第1615話 平和な球技大会、狂気の球技大会
水中に潜り、プールの底に溜まった岩石を取り除く作業。突発的に始まったこの『水着イベント』を、積極的に楽しんでいるのはやはりユキやソフィーだ。
持ち前の運動能力により、巨大な岩を次々と抱え上げては高速で浮上。塔の上から地面に向け投げ捨てていっている。
しかし、次々に注がれ続ける水により塔もまた次々と高くなり、徐々に彼女らが往復しなければならぬ距離は長く険しくなっていく。
「にゃんにゃん、にゃかにゃか、みゃおんおーん♪」
「げっ! また階層が増えた!」
「にゃんこちゃん! ちょっと、休もう! そんなに頑張って建築しなくても、いいんじゃないかな!」
「ふーにゃっ。にゃうにゃう」
「だめかー!」
ソフィーの懇願にも、断固として首を振り、己の責務を全うすることを宣言するメタ。
それにより塔の容積は更に増し、彼女らが泳ぎきらねばならぬ距離も、今後更に増えることが確定したのであった。
黒い外壁は、それ自体がせり上がるように高さを重ねて行き、植物が成長するかのように天を目指す。

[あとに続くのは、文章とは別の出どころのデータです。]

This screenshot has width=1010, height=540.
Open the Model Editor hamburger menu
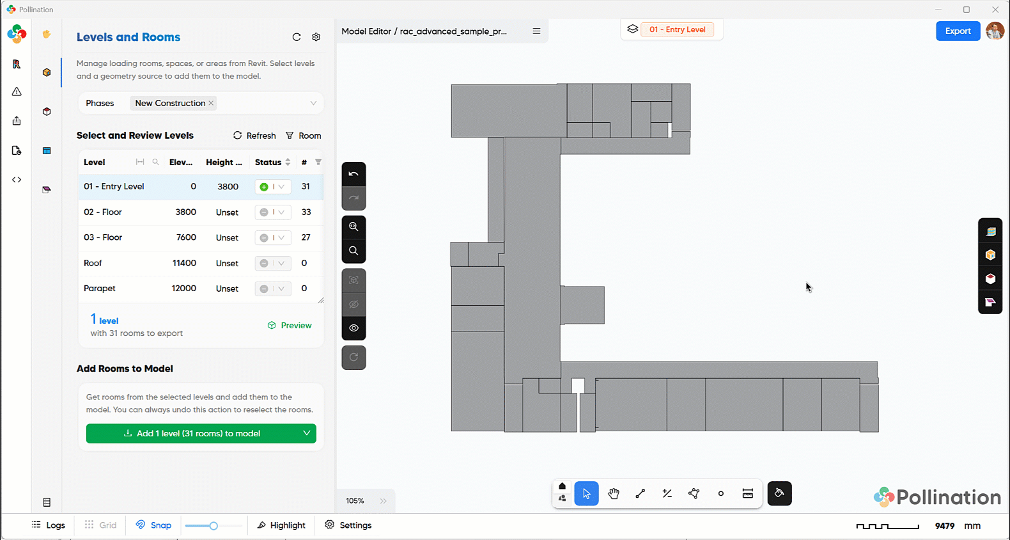(x=536, y=31)
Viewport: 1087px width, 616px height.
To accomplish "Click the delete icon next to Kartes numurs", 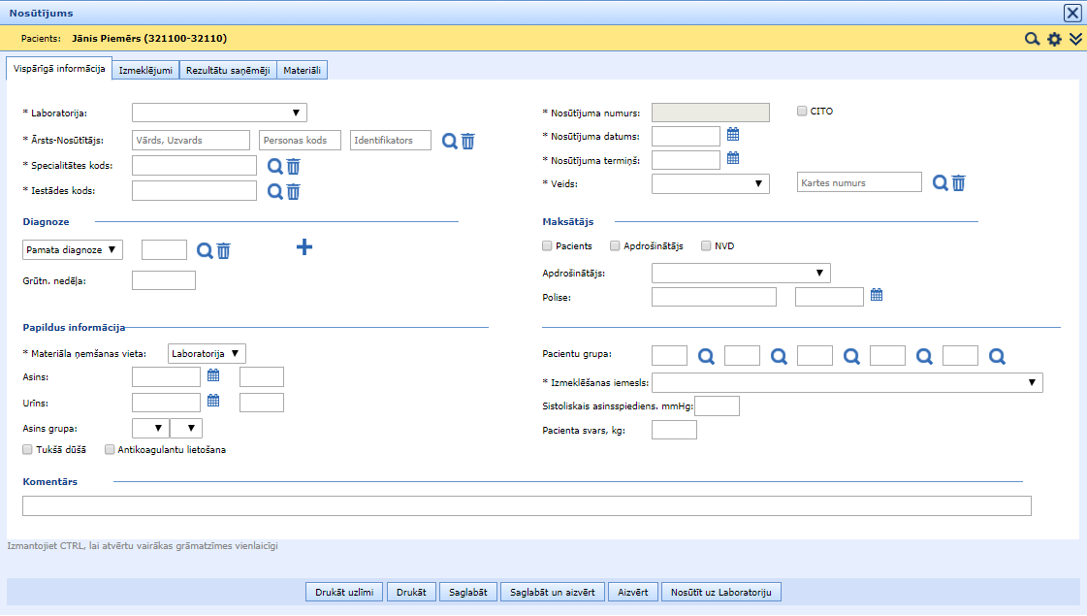I will tap(958, 182).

エーテル技術と魔法技術、加えて高度な材料工学を始めとした通常の科学技術。それらを総合し操るメタの力により、この巨大建築も、まるで砂遊びでもするように難なく行われていく。
「ぺた♪ ぺた♪」
「順調だねメタちゃん」
「なうなう♪」
「水の勢いが思った以上に激しかったから、もしかしたら溢れちゃうかと思ったけど、そんなことはなさそうだ」
「みゃおうん!」
「ああ、ごめんごめん。メタちゃんの技術を信じてあげないとね」
「なーご」
好き放題に魔法を使って建てているため、この方式ではこのゲームには『建築』として認識されない。

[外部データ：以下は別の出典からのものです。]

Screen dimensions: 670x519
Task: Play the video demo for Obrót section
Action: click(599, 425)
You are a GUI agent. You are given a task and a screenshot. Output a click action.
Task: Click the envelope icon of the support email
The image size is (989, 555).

しかし、これはただの溜め池であるので問題ない、いや、逆に認識されないからこそ都合が良い。変にNPCなど生まれてしまっても困るのだ。
「徐々に移り変わる景色を、水辺から眺める。贅沢な休日の過ごし方ですねぇ。お酒とおつまみとか、欲しいかも……」
「……イシス? そんなことだと、おなかの油断がいつまでも落ちないどころか、更に育ってしまうわよ?」
「イシスお姉さんも遊ぼう! エクストリームビーチバレーで、勝負だ!」
「せめて普通のにしてねーヨイヤミちゃん」
いつの間にかまた、自動でせり上がる屋上にその身を預けて、徐々に離れて行く大地を見下ろし悦に入っていたイシス。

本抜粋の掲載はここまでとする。